*WORK REQUIRED*: Update all the rows below, changing each "computer-use agent" to "desktop agent" and leaving everything else as it is.

*SUPPLIED ENTRIES*:
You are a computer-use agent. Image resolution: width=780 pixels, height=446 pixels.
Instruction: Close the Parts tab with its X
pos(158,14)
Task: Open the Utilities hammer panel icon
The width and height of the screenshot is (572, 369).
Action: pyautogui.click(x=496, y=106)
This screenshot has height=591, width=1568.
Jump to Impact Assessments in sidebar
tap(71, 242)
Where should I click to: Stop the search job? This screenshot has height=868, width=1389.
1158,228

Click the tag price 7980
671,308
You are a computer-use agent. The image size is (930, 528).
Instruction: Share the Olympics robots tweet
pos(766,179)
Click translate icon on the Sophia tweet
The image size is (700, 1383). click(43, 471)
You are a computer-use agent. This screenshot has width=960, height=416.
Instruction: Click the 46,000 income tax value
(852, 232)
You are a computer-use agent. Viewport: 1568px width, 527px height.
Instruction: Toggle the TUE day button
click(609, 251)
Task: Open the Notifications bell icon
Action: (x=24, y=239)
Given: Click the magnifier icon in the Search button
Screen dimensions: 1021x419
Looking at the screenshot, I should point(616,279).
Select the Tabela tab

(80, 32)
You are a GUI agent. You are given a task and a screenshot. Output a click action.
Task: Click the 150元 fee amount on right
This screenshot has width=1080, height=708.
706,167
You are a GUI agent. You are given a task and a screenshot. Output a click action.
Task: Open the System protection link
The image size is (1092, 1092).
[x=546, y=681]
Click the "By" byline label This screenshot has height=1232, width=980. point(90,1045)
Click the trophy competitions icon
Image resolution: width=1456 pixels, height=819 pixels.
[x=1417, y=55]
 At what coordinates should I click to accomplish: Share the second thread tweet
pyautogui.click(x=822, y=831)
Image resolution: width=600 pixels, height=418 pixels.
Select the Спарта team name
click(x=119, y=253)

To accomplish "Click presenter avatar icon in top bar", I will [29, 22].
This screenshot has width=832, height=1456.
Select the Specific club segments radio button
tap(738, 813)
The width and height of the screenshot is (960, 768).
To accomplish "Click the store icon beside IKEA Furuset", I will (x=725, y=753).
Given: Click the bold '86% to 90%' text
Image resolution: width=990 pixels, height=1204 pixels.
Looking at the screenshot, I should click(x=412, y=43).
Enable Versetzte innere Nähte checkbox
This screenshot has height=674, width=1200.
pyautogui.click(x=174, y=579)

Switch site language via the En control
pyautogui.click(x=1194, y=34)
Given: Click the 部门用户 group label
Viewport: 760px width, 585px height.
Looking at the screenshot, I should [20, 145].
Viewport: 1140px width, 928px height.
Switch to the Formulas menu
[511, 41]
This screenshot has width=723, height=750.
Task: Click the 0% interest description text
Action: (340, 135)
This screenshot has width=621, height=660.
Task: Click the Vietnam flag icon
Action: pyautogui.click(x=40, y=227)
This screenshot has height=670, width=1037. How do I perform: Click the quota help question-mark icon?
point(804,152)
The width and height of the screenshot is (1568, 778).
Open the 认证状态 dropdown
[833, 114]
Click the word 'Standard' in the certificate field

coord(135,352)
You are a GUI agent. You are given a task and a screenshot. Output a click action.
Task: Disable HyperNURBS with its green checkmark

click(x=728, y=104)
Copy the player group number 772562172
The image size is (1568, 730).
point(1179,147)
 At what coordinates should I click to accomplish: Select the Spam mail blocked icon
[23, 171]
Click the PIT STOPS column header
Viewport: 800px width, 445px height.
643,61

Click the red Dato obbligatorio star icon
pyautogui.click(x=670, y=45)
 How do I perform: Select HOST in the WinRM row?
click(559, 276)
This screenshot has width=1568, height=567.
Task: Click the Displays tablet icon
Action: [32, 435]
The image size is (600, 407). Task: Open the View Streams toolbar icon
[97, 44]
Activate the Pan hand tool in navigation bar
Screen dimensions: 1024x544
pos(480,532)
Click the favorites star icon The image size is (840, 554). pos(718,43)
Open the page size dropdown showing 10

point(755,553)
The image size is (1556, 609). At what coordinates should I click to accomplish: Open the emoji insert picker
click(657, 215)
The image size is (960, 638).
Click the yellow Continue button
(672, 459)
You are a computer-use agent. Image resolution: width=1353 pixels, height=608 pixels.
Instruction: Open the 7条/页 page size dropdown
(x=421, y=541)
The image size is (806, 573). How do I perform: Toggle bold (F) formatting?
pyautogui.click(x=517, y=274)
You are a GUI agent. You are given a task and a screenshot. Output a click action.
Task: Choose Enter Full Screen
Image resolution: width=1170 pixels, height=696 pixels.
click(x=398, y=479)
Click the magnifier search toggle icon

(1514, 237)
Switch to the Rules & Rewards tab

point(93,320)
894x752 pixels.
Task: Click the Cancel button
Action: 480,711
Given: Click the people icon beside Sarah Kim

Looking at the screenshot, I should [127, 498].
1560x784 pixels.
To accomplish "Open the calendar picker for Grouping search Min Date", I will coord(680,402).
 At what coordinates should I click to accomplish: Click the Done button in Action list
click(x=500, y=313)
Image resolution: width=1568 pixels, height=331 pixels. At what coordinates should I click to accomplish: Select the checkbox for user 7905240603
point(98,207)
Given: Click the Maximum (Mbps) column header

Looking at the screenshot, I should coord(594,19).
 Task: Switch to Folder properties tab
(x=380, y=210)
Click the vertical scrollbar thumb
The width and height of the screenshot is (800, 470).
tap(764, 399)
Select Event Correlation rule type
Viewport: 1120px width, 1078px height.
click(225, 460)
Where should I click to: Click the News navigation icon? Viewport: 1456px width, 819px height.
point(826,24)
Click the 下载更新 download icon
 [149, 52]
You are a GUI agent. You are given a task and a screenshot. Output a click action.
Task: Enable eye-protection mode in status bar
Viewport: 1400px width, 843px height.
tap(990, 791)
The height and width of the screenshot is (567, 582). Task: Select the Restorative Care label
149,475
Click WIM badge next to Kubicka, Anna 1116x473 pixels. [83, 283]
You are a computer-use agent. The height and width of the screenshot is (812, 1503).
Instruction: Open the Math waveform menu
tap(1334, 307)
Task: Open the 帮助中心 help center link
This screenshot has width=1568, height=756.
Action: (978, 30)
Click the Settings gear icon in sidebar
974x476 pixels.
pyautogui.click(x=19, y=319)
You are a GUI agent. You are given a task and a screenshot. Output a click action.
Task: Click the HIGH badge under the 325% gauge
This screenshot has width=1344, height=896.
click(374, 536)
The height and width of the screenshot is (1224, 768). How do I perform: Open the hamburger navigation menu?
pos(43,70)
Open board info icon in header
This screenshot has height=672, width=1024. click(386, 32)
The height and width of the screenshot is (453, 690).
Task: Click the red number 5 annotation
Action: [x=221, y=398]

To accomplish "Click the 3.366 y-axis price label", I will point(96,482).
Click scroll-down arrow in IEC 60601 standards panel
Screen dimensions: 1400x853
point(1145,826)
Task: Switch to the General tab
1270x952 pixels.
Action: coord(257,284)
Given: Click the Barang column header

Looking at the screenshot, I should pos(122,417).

*WORKED SOLUTION*:
You are a desktop agent. Image resolution: width=780 pixels, height=446 pixels.
Instruction: Close the Parts tab with its X
pos(158,14)
Task: Open the Utilities hammer panel icon
The width and height of the screenshot is (572, 369).
Action: pyautogui.click(x=496, y=106)
This screenshot has height=591, width=1568.
Jump to Impact Assessments in sidebar
tap(71, 242)
Where should I click to: Stop the search job? This screenshot has height=868, width=1389.
1158,228

Click the tag price 7980
671,308
You are a desktop agent. The image size is (930, 528).
Instruction: Share the Olympics robots tweet
pos(766,179)
Click translate icon on the Sophia tweet
The image size is (700, 1383). click(43, 471)
You are a desktop agent. This screenshot has width=960, height=416.
Instruction: Click the 46,000 income tax value
(852, 232)
You are a desktop agent. Viewport: 1568px width, 527px height.
Instruction: Toggle the TUE day button
click(609, 251)
Task: Open the Notifications bell icon
Action: (x=24, y=239)
Given: Click the magnifier icon in the Search button
Screen dimensions: 1021x419
Looking at the screenshot, I should point(616,279).
Select the Tabela tab

(80, 32)
You are a GUI agent. You are given a task and a screenshot. Output a click action.
Task: Click the 150元 fee amount on right
This screenshot has width=1080, height=708.
706,167
You are a GUI agent. You are given a task and a screenshot. Output a click action.
Task: Open the System protection link
The image size is (1092, 1092).
[x=546, y=681]
Click the "By" byline label This screenshot has height=1232, width=980. point(90,1045)
Click the trophy competitions icon
Image resolution: width=1456 pixels, height=819 pixels.
[x=1417, y=55]
 At what coordinates should I click to accomplish: Share the second thread tweet
pyautogui.click(x=822, y=831)
Image resolution: width=600 pixels, height=418 pixels.
Select the Спарта team name
click(x=119, y=253)

To accomplish "Click presenter avatar icon in top bar", I will [29, 22].
This screenshot has width=832, height=1456.
Select the Specific club segments radio button
tap(738, 813)
The width and height of the screenshot is (960, 768).
To accomplish "Click the store icon beside IKEA Furuset", I will (x=725, y=753).
Given: Click the bold '86% to 90%' text
Image resolution: width=990 pixels, height=1204 pixels.
Looking at the screenshot, I should click(x=412, y=43).
Enable Versetzte innere Nähte checkbox
This screenshot has height=674, width=1200.
pyautogui.click(x=174, y=579)

Switch site language via the En control
pyautogui.click(x=1194, y=34)
Given: Click the 部门用户 group label
Viewport: 760px width, 585px height.
Looking at the screenshot, I should [20, 145].
Viewport: 1140px width, 928px height.
Switch to the Formulas menu
[511, 41]
This screenshot has width=723, height=750.
Task: Click the 0% interest description text
Action: (340, 135)
This screenshot has width=621, height=660.
Task: Click the Vietnam flag icon
Action: pyautogui.click(x=40, y=227)
This screenshot has height=670, width=1037. How do I perform: Click the quota help question-mark icon?
point(804,152)
The width and height of the screenshot is (1568, 778).
Open the 认证状态 dropdown
[833, 114]
Click the word 'Standard' in the certificate field

coord(135,352)
You are a GUI agent. You are given a task and a screenshot. Output a click action.
Task: Disable HyperNURBS with its green checkmark

click(x=728, y=104)
Copy the player group number 772562172
The image size is (1568, 730).
point(1179,147)
 At what coordinates should I click to accomplish: Select the Spam mail blocked icon
[23, 171]
Click the PIT STOPS column header
Viewport: 800px width, 445px height.
643,61

Click the red Dato obbligatorio star icon
pyautogui.click(x=670, y=45)
 How do I perform: Select HOST in the WinRM row?
click(559, 276)
This screenshot has width=1568, height=567.
Task: Click the Displays tablet icon
Action: [32, 435]
The image size is (600, 407). Task: Open the View Streams toolbar icon
[97, 44]
Activate the Pan hand tool in navigation bar
Screen dimensions: 1024x544
pos(480,532)
Click the favorites star icon The image size is (840, 554). pos(718,43)
Open the page size dropdown showing 10

point(755,553)
The image size is (1556, 609). At what coordinates should I click to accomplish: Open the emoji insert picker
click(657, 215)
The image size is (960, 638).
Click the yellow Continue button
(672, 459)
You are a desktop agent. Image resolution: width=1353 pixels, height=608 pixels.
Instruction: Open the 7条/页 page size dropdown
(x=421, y=541)
The image size is (806, 573). How do I perform: Toggle bold (F) formatting?
pyautogui.click(x=517, y=274)
You are a GUI agent. You are given a task and a screenshot. Output a click action.
Task: Choose Enter Full Screen
Image resolution: width=1170 pixels, height=696 pixels.
click(x=398, y=479)
Click the magnifier search toggle icon

(1514, 237)
Switch to the Rules & Rewards tab

point(93,320)
894x752 pixels.
Task: Click the Cancel button
Action: 480,711
Given: Click the people icon beside Sarah Kim

Looking at the screenshot, I should [127, 498].
1560x784 pixels.
To accomplish "Open the calendar picker for Grouping search Min Date", I will coord(680,402).
 At what coordinates should I click to accomplish: Click the Done button in Action list
click(x=500, y=313)
Image resolution: width=1568 pixels, height=331 pixels. At what coordinates should I click to accomplish: Select the checkbox for user 7905240603
point(98,207)
Given: Click the Maximum (Mbps) column header

Looking at the screenshot, I should coord(594,19).
 Task: Switch to Folder properties tab
(x=380, y=210)
Click the vertical scrollbar thumb
The width and height of the screenshot is (800, 470).
tap(764, 399)
Select Event Correlation rule type
Viewport: 1120px width, 1078px height.
click(225, 460)
Where should I click to: Click the News navigation icon? Viewport: 1456px width, 819px height.
point(826,24)
Click the 下载更新 download icon
 [149, 52]
You are a GUI agent. You are given a task and a screenshot. Output a click action.
Task: Enable eye-protection mode in status bar
Viewport: 1400px width, 843px height.
tap(990, 791)
The height and width of the screenshot is (567, 582). Task: Select the Restorative Care label
149,475
Click WIM badge next to Kubicka, Anna 1116x473 pixels. [83, 283]
You are a desktop agent. The height and width of the screenshot is (812, 1503).
Instruction: Open the Math waveform menu
tap(1334, 307)
Task: Open the 帮助中心 help center link
This screenshot has width=1568, height=756.
Action: (978, 30)
Click the Settings gear icon in sidebar
974x476 pixels.
pyautogui.click(x=19, y=319)
You are a GUI agent. You are given a task and a screenshot. Output a click action.
Task: Click the HIGH badge under the 325% gauge
This screenshot has width=1344, height=896.
click(374, 536)
The height and width of the screenshot is (1224, 768). How do I perform: Open the hamburger navigation menu?
pos(43,70)
Open board info icon in header
This screenshot has height=672, width=1024. click(386, 32)
The height and width of the screenshot is (453, 690).
Task: Click the red number 5 annotation
Action: [x=221, y=398]

To accomplish "Click the 3.366 y-axis price label", I will point(96,482).
Click scroll-down arrow in IEC 60601 standards panel
Screen dimensions: 1400x853
point(1145,826)
Task: Switch to the General tab
1270x952 pixels.
Action: coord(257,284)
Given: Click the Barang column header

Looking at the screenshot, I should pos(122,417).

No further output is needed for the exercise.